─── Data shown

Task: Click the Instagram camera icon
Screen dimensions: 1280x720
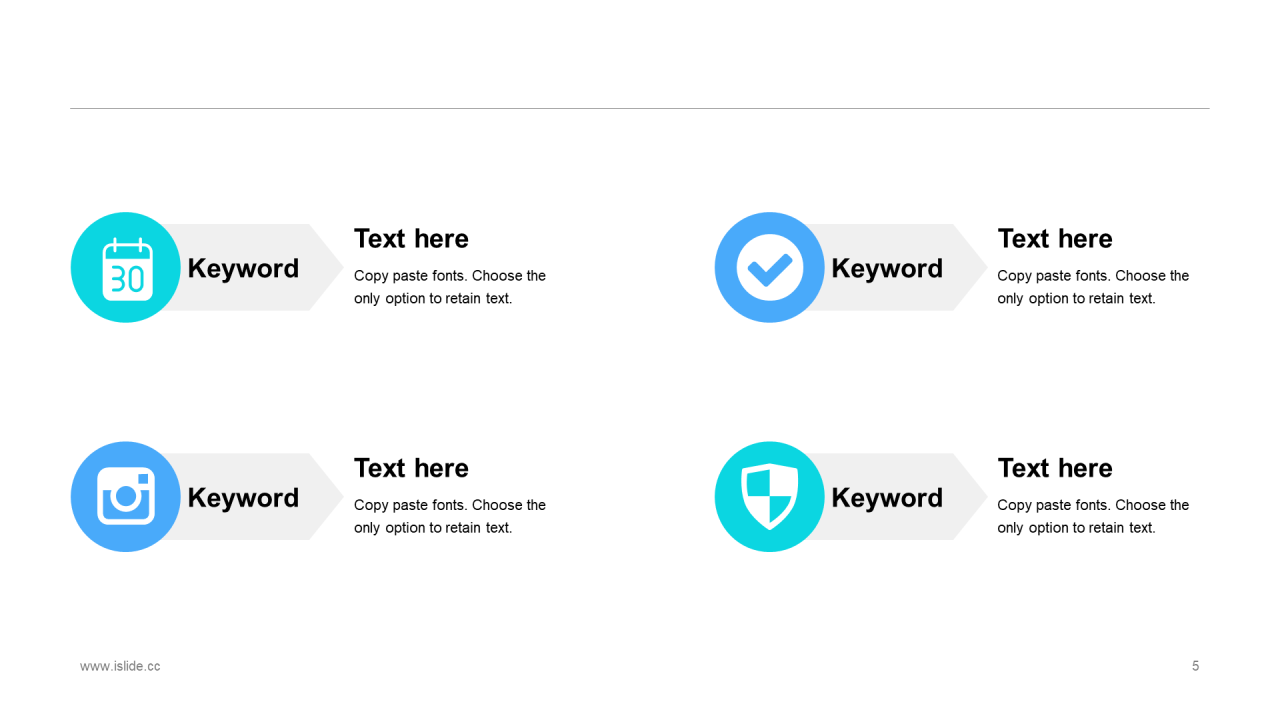Action: tap(126, 496)
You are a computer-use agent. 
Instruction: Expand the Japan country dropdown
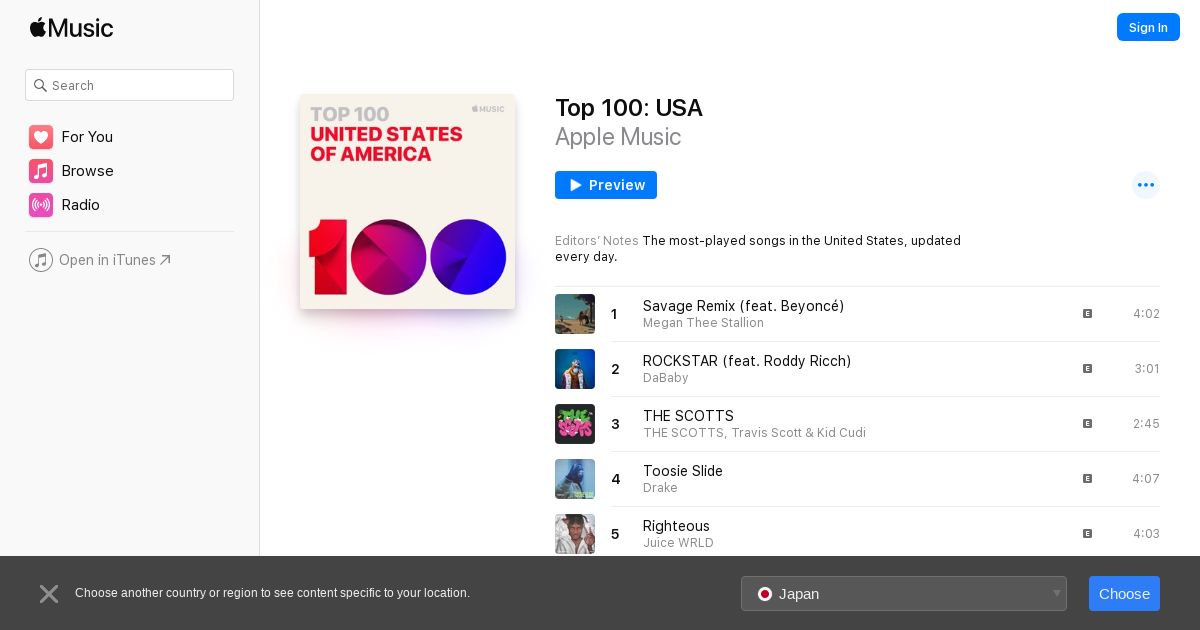903,594
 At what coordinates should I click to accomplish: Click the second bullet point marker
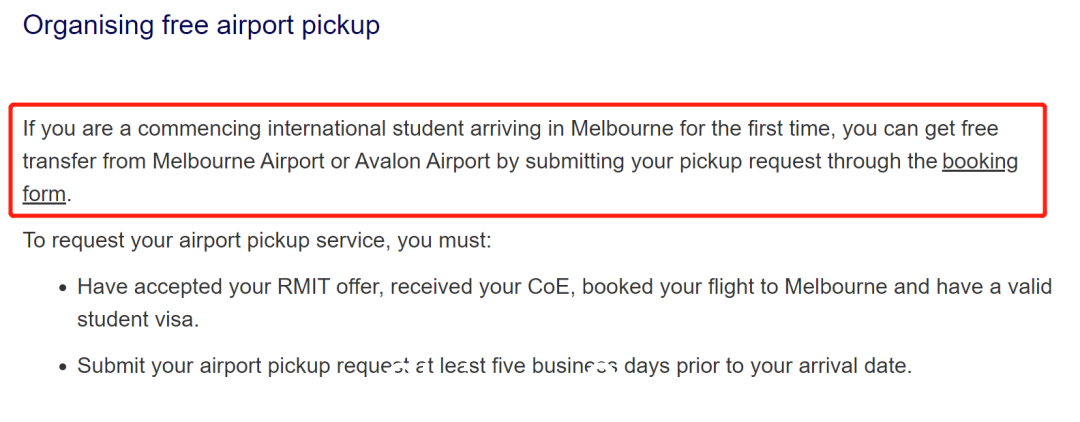click(63, 366)
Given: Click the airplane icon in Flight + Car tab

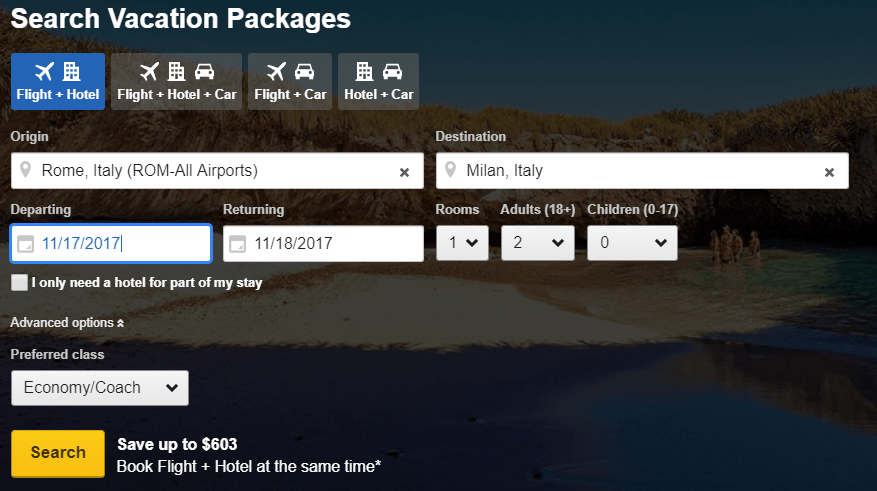Looking at the screenshot, I should 276,72.
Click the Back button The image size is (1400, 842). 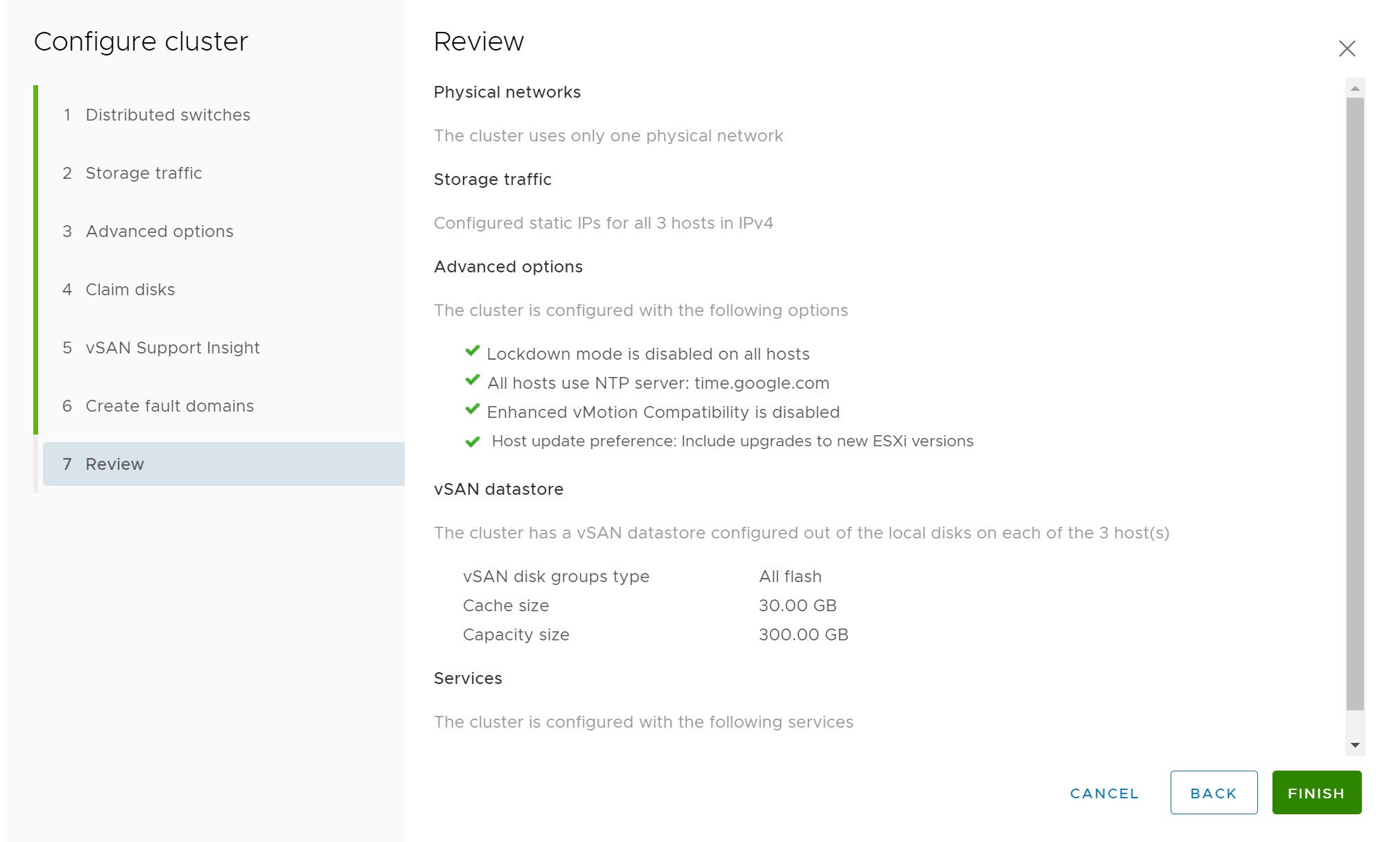(1214, 793)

──────

Copy out the entries word for word from the beginning through the line containing "click(63, 366)", that line included, and omit the pictures.

» **Answer to the exercise**
Task: Click the Instagram camera icon
Screen dimensions: 1280x720
Action: tap(126, 496)
You are a computer-use agent. 
Instruction: Expand the Japan country dropdown
903,594
 At what coordinates should I click to accomplish: Click the second bullet point marker
click(63, 366)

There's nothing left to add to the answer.